Example Varnish VCL for a Drupal / Pressflow site

A few months ago I set up Varnish on my Macbook Pro and have deployed it for a production site which serves anonymous and (a lot of) authenticated users. Initially, I spent a couple months just running it in my local environment, including backporting the Varnish.module to Drupal 5. In retrospect, I'm glad that I spent the time to learn how Varnish and it's configuration file works before deploying it, as it's paid off in a big way as our production site now has something which is equivalent to:

  • ...an in-memory static file server for all users (e.g., the equivalent of hooking up something like nginx or lighttpd as a front end to Apache (or whatever you're using).
  • ...an in-memory boost.module in terms of database-relief for anonymous users.

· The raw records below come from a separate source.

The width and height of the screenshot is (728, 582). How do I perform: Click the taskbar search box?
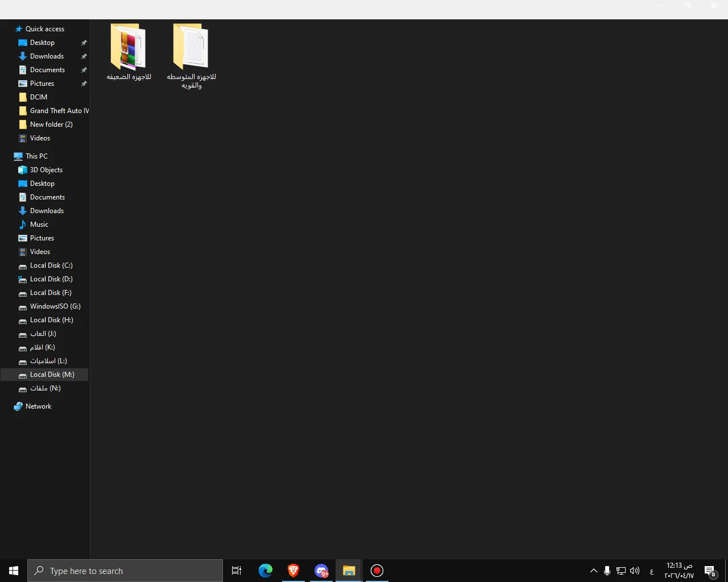[x=125, y=571]
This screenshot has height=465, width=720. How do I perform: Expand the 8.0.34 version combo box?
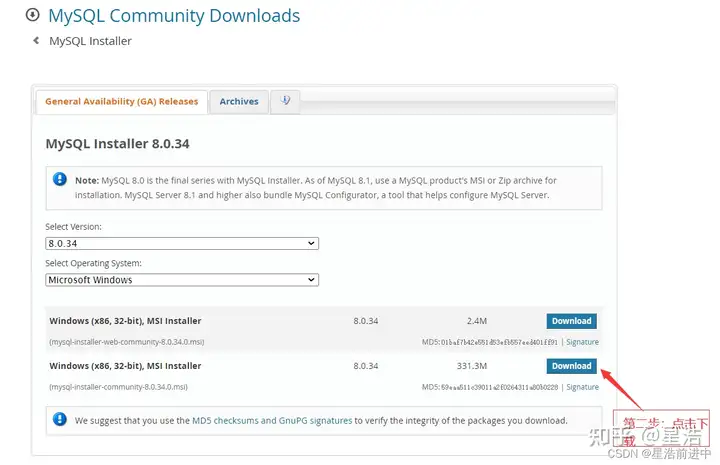pos(182,244)
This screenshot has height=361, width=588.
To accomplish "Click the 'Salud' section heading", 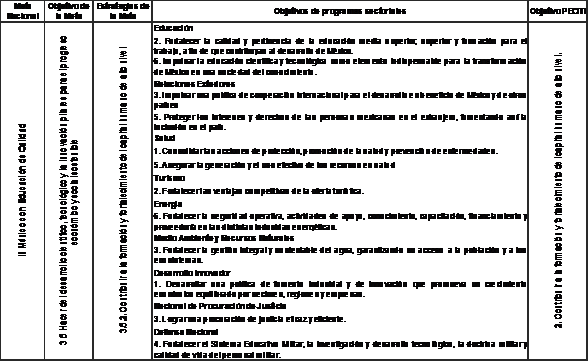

Contrary to popular belief the two items above are in no way an automatic benefit of simply installing Varnish. If the configuration file, and Drupal installation, is not massaged with care one definitely won't get the database relief from anonymous page caching, and the benefits from Varnish-as-a-static-file server will not nearly be optimized. Bottom line Varnish can be a temperamental piece of software. It only gives back what you put into it.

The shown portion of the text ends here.